Screenshot grounding data:
....................

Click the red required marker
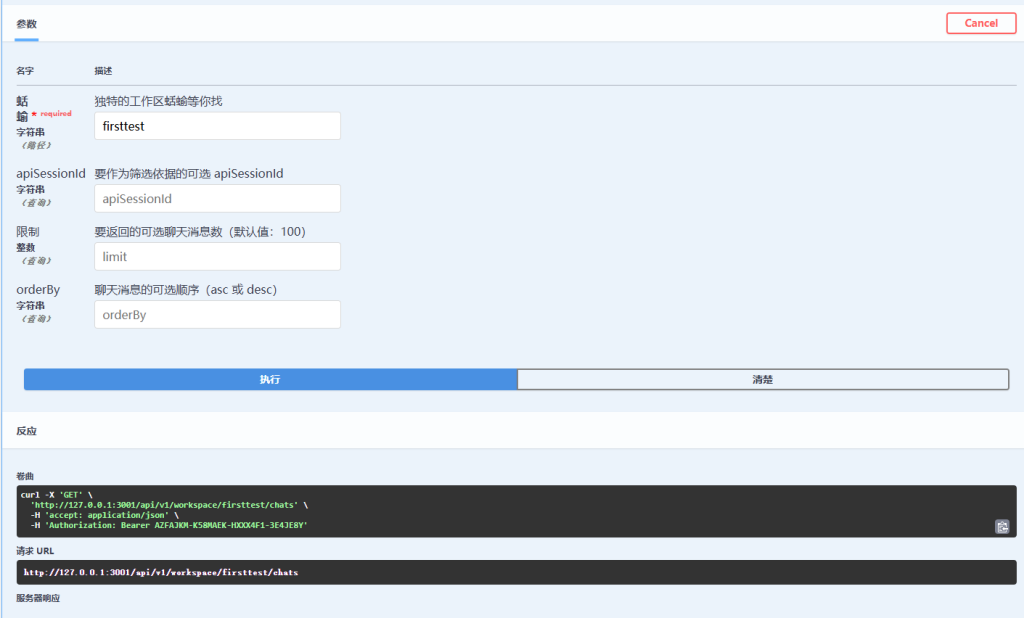This screenshot has width=1024, height=618. (x=55, y=114)
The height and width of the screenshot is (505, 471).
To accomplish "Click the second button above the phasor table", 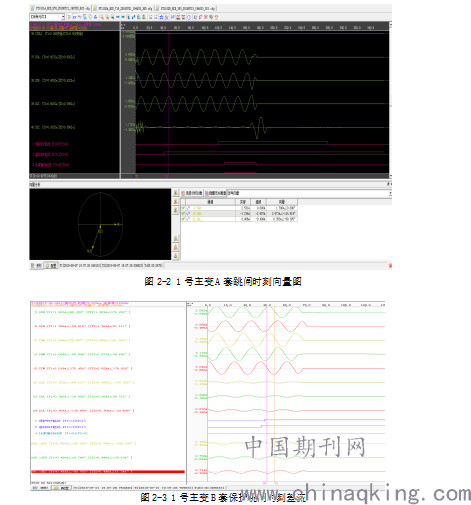I will click(215, 193).
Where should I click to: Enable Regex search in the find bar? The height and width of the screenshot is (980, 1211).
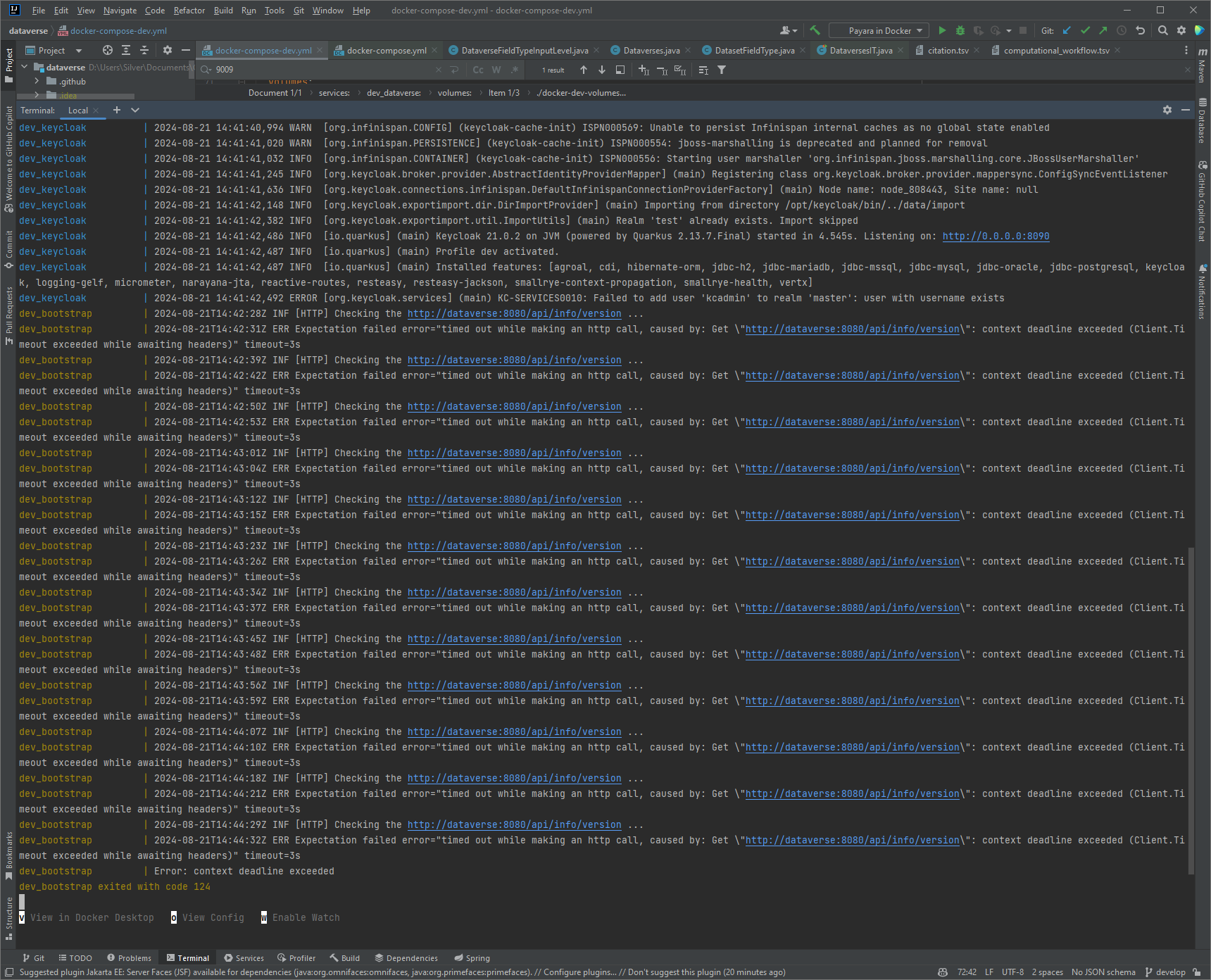pyautogui.click(x=515, y=70)
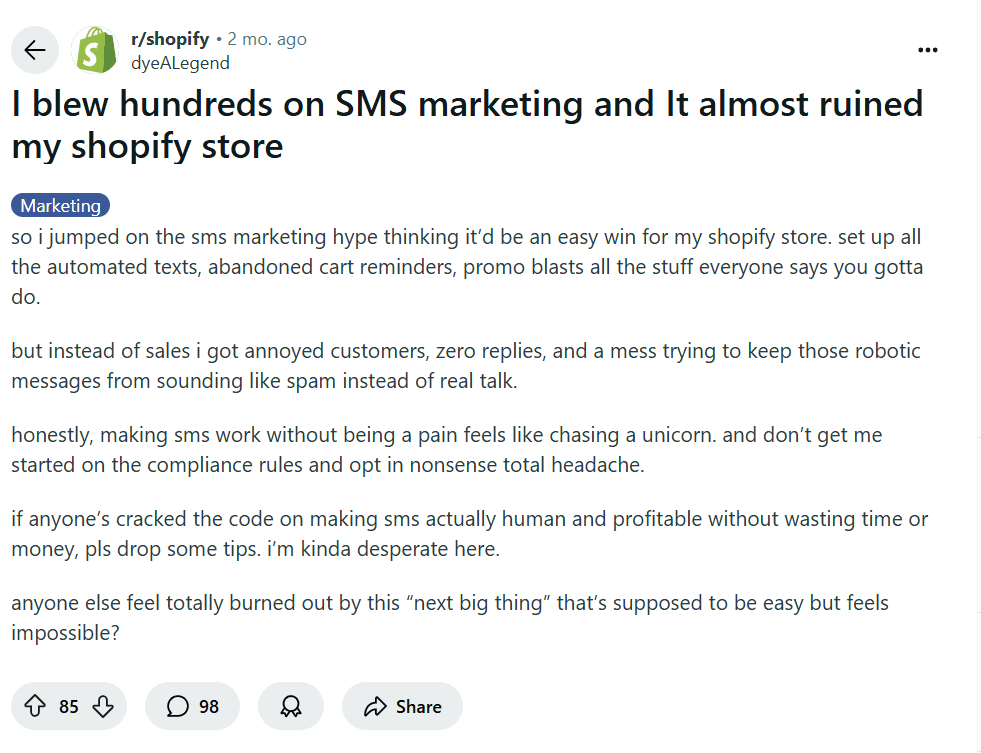The image size is (981, 753).
Task: Visit the dyeALegend user profile
Action: point(180,63)
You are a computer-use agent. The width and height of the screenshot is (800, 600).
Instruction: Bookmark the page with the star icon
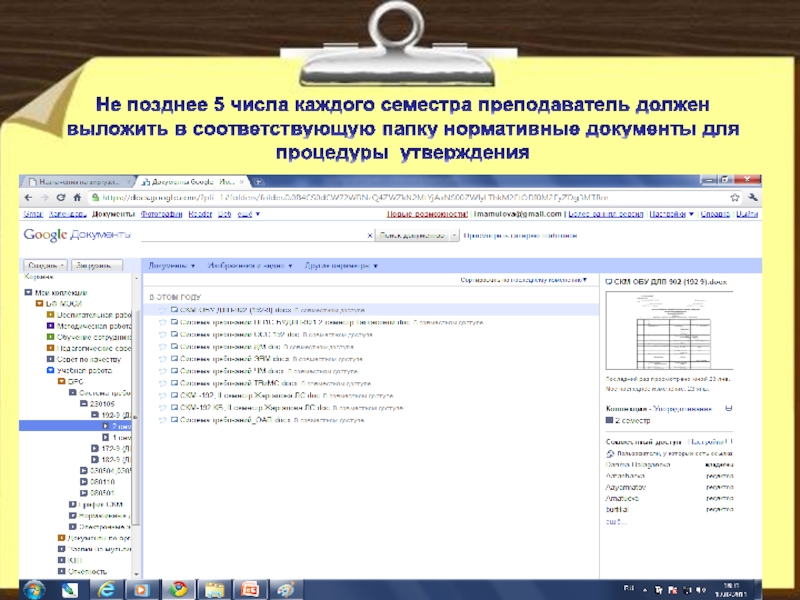[733, 199]
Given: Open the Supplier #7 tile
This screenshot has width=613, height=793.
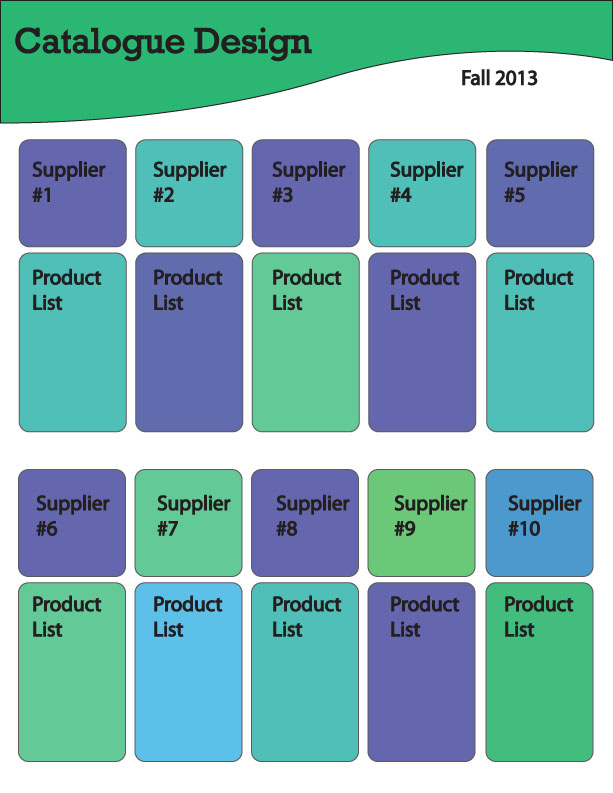Looking at the screenshot, I should pyautogui.click(x=189, y=522).
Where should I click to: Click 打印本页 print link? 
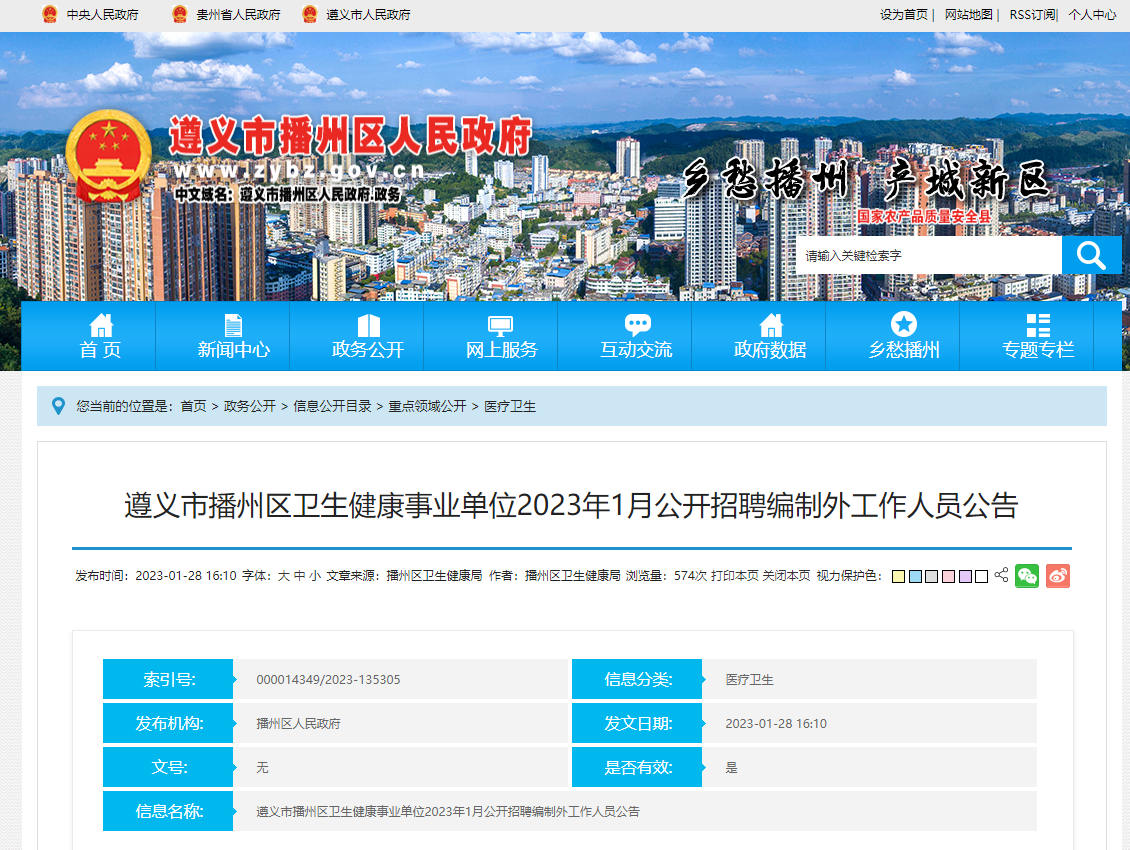tap(734, 576)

....................

▶ **ABOUT THIS TASK**
Transcribe exactly the lines that go from the one holding "This screenshot has width=613, height=793." through the last line of the entries, both included, and nothing besides them. Do not include any pictures.

▶ **SOLUTION TO THE EXERCISE**
This screenshot has width=613, height=793.
Looking at the screenshot, I should pyautogui.click(x=189, y=522).
Where should I click to: Click 打印本页 print link? 
tap(734, 576)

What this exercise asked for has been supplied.